彼は、NVIDIAのモートールがサプライチェーンの奥深くまで延びており、数千億ドル規模の調達コミットメントを通じて、TSMCおよびメモリサプライヤーと極めて緊密な連携関係を築いていると強調した。
TPUとの競合については、黄氏はAnthropic社の事例はASIC成長における特殊な一例であり、トレンドではないと指摘。NVIDIAのアクセラレーテッド・コンピューティングは、分子動力学、データ処理、流体力学など、AIを遥かに超えた広範な市場をカバーしており、CUDAの高いプログラマビリティにより、毎年10~50倍の性能向上を実現していると説明した。

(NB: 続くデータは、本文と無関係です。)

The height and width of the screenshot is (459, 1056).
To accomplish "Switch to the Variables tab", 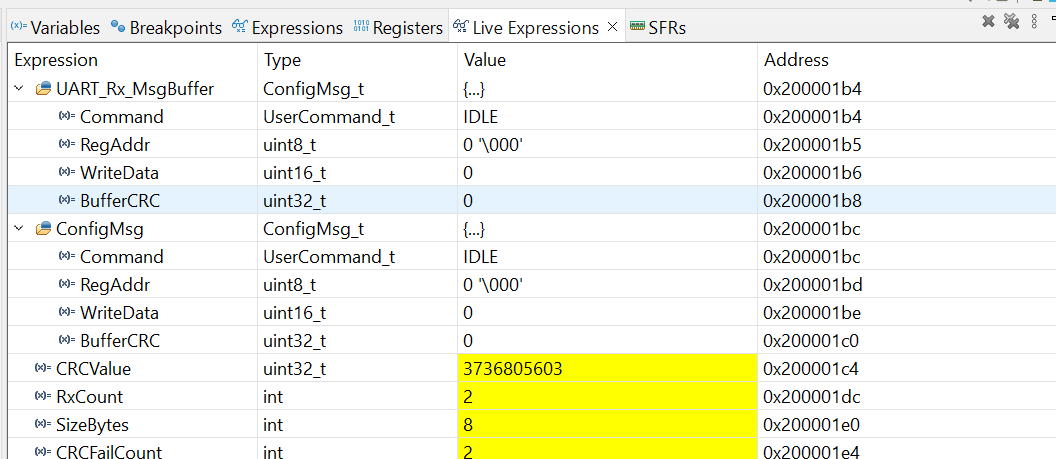I will click(56, 28).
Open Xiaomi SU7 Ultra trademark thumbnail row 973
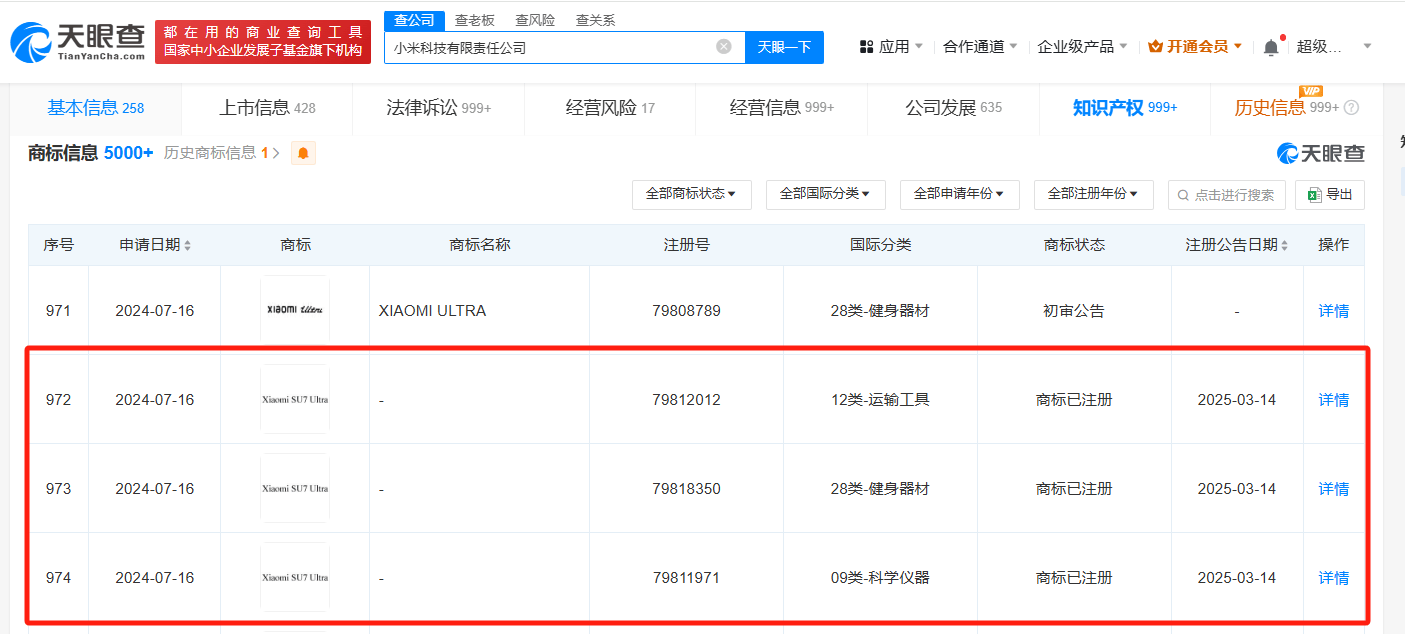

また、NVIDIAが自ら巨大クラウドプロバイダーにならない理由についても説明した。資金繰りに余裕があるにもかかわらず、NVIDIAは「必ず行うべきことだけを行い、できる限り最小限に抑える」という原則を守っている。そのため、CoreWeave、OpenAI、Anthropicなどのエコシステム企業への投資を選択し、顧客と直接競合することを避けている。同時に、Anthropic社への大規模投資をより早期に行わなかったことは自身の失敗であったと認めている。さらに、AI革命が起こらなかったとしても、物理・化学・データ処理などの分野でアクセラレーテッド・コンピューティングを活用し、依然として非常に大きな企業になるだろうと述べた。
中国向け輸出に関しては、過度な輸出規制政策を「非常に幼稚だ」と批判。黄氏は、AIの演算能力はチップとエネルギーの融合であると指摘し、EUVリソグラフィ装置の制約はあるものの、中国には7nmチップの大規模製造能力が十分にあると述べた。現在の主流の大規模言語モデル(LLM)は、主にHopperアーキテクチャ上で訓練されており、中国は豊富な電力供給とチップクラスター規模の拡大によって、単一チップの性能差を十分に補えると説明した。

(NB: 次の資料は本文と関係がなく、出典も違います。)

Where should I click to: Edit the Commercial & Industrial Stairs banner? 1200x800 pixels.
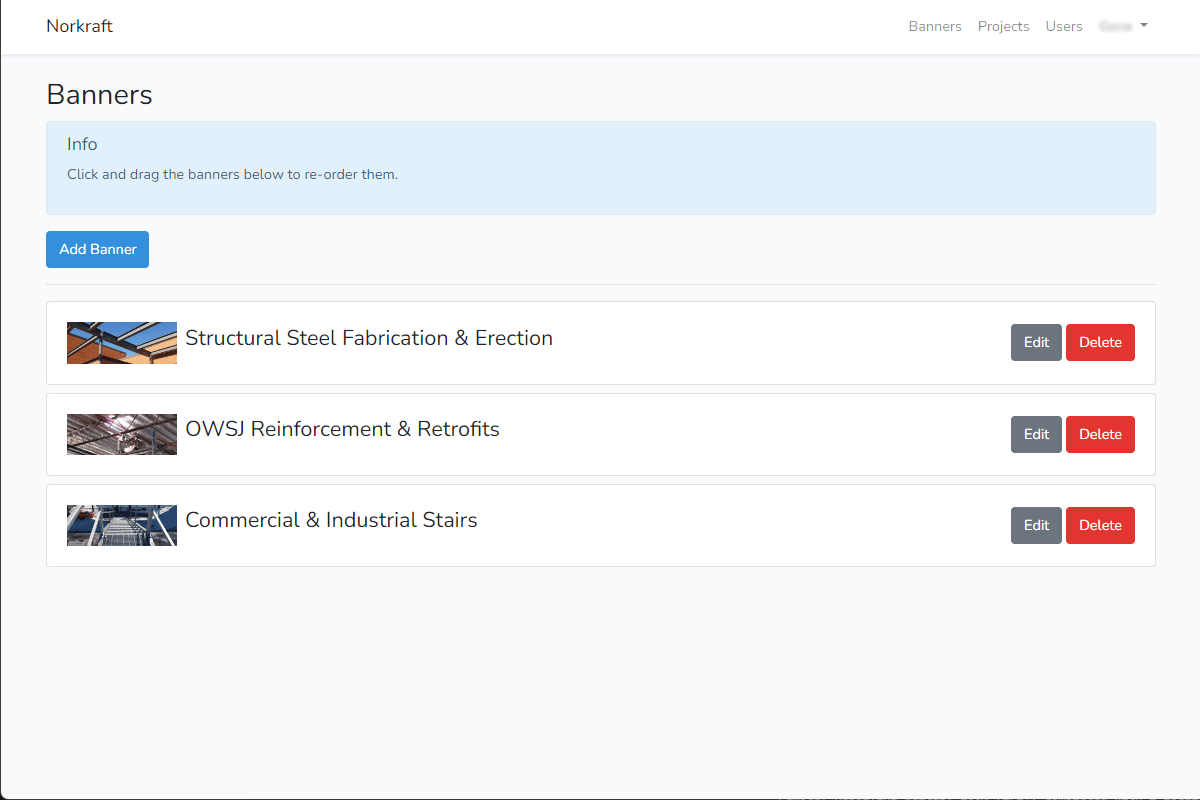[1035, 525]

さらに、中国の膨大なAI研究チームが、より効率的なコンピューターサイエンスによってモデル性能を向上させていると指摘。DeepSeekを例に挙げ、「これは無視できる進歩ではない」と警告した。こうした優れたオープンソースモデルが、ファーウェイなどの国内ハードウェアに特化して最適化され、その上で最も優れた動作を実現するよう強制された場合、米国の技術スタックのグローバルな優位性は客観的に直接損なわれることになると論じた。彼は、世界第2の市場を意図的に放棄することは、中国に米国とは独立した基盤となるコンピューティングアーキテクチャを構築せざるを得ない状況を招くと強調。こうしたオープンスタンダードに基づく技術が徐々にグローバル・サウスへと拡散していく中で、米国は長期的なAIエコシステム標準競争において、極めて不利な立場に陥る可能性が高いと予測した。
以下は黄仁勲氏のインタビュー全文である:
サプライチェーンの支配こそがNVIDIA最大のモートールなのか?
パテル氏:多くのソフトウェア企業の評価が下落しています。なぜなら、AIがソフトウェアをコモディティ化すると考えられているからです。ある見解では、NVIDIAは設計ファイルをTSMCに送付し、TSMCがロジックチップとスイッチを製造し、SKハイニックス、マイクロン、サムスンのHBMをパッケージングし、台湾のODM企業がラックに組み立てているにすぎないとされています。本質的にNVIDIAはソフトウェアを提供しており、ハードウェアは他社が製造しているのです。もしソフトウェアがコモディティ化すれば、NVIDIAも同様にコモディティ化してしまうのでしょうか?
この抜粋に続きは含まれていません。